W tym celu stworzyłem stronę przedstawiającą projekt: https://theshowroom.app/
To nie jest rozwiązanie komercyjne.
Podstawowym założeniem jest prostota użytkowania oraz trochę inne podejście do kwestii tworzenia scenariuszy (nawet tych skomplikowanych). Pragnąłem bardzo łatwo móc dodać nowe urządzenia i stworzyć nawet skomplikowany scenariusz, a następnie o nim zapomnieć 🙃
Dziękuję za poświęcony czas 😊
Trochę specyfikacji:
* Działa na Raspberry Pi Model B+ (tak, na tym staruszku).

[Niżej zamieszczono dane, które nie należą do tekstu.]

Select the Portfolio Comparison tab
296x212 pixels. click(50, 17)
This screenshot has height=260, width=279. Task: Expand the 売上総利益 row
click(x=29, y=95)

* Aplikacja do "zarządzania" komponentami w mieszkaniu została napisana z wykorzystaniem technologii PWA (czyli aplikacja webowa może zostać zainstalowana na telefonie i działać podobnie do natywnej).
* Wsparcie dla powiadomień PUSH.
* Aplikacja wysyła polecenia do HUB-a znajdującego się w mieszkaniu za pośrednictwem serwera (więc mamy dostęp z każdego miejsca).
* Na hubie uruchomiona jest aplikacja serwerowa, która zarządza wszystkimi wykrytymi urządzeniami.
* Do tworzenia logiki wykorzystuję Node RED, które jest spięte z aplikacją serwerową (przygotowałem kilka komponentów ułatwiających obsługę wspieranego sprzętu).
* Ponieważ cała logika znajduje się wewnątrz mieszkania, będzie ona działać bez dostępu do internetu.
* Historia stanów komponentów (temperatura, stan przełączników itp.) jest zapisywana na serwerze i do tego jest potrzebny dostęp do sieci.
Moje przykładowe scenariusze:
* Alarm po otwarciu drzwi lub wykryciu ruchu (gdy mieszkanie jest puste).
* Zapalanie światła po wejściu do mieszkania (oczywiście gdy jest wewnątrz ciemno).
* Zarządzanie termostatami (w tym przykręcanie gdy mieszkanie jest puste czy obniżanie temperatury w sypialni na noc).
* Zapalanie małych lampek ledowych po wykryciu ruchu (w kuchni) - jako nocne oświetlenie.
* Lekkie zapalnie ledów zamiast głównej lampy w łazience w nocy (aby uniknąć irytującego oślepienia 😎, nocą trzykrotne kliknięcie przełącznika zapala główne światło ).
* Wykrycie zalania.
* Powiadomienia gdy ktoś z mieszkańców wyszedł lub wrócił (a drugiej osoby nie ma w mieszkaniu).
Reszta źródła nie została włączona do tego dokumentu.